Monthly Archives: March, 2013

March 10: The Jim Bohannon Experience

We certainly have no friend in Jim Bohannon.  I learned a hard lesson when I appeared on his syndicated radio show March 8 at 11 p.m. EST, and will never again let my guard down going into an interview with someone I don’t know.  The next time a host tries to intimidate me and disrespect my work, I will know exactly how to deal with him.

The discussion is about the book and the facts presented therein, NOT the uninformed host’s opinions. He hadn’t even bothered to so much as look at the PDF of the book that I sent him twice, a few weeks earlier, telling me, I never got it.”  He knew nothing of the Earhart matter, not even Fred Goerner’s name! 

From the start he questioned everything I said, and I missed the opportunity to tell him that he was wrong about the Japs admitting to most of their wartime atrocities, and let him get by with the false assertion that since they admitted their atrocities, they would have admitted to AE.  They’ve barely admitted the Comfort Women and have never fully come clean about such things as the Rape of Nanking and their biological warfare horrors.  I feel badly about blowing that sequence

Jim Bohannon: It’s safe to say he’ll never invite me back to his nationally syndicated program.

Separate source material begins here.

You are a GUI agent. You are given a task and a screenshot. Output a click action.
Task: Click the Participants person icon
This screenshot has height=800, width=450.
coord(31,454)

His preparation for the segment about Amelia Earhart: The Truth at Last amounted to absolutely nothing. Nobody I have yet met has been less informed about the Earhart disappearance, yet he had the chutzpah to sit in judgment of my work.  It wasn’t a pleasant experience.

All who have contacted me have been highly critical of Bohannon, and say I behaved in a professional, knowledgeable and authoritative manner, among other positive comments.  Bohannon may have thought I was a nut job to begin with, but that can only mean he had no regard for the man’s judgment who recommended me for his show, Charles Heller of Liberty Watch Radio, in Tucson, Ariz., whose efforts I much appreciate and who gets no blame and only thanks here.

But in the end, I think Bohannon, jaded and cynical as he is at 69 after so many years of late night radio, knew he was wrong and I had won over most of those in the audience with two brain cells to rub together.  Once we got more into the evidence of the case in the second half hour, I noticed he grudgingly showed a bit more respect for me. 

Bill Prymak, the greatest living Earhart researcher, 85 and nearing a birthday in late March, told me today he was proud of me for the way I recovered in the second half of the program and stood up to Bohannon.  That meant a lot to me.  If I wasn’t so aware of his lofty status as one of the USA’s top 100 talkers and an elder statesman of radio, so to speak, I think I would have been able to stand up to him sooner.  This is another encounter that proves age and experience don’t always guarantee wisdom. Live and learn. As it is, we sold a few books that wouldn’t have been sold had I not gone on the show, but nothing like I had hoped.

At this point I can see that the days of radio interviews about Amelia Earhart: The Truth at Last, and indeed, this blog, are severely numbered.  Recently I completed contacting every talk radio station in the country, many hundreds that I refuse to count exactly, and I have been ignored by well over 99 percent of them.  I can take a hint.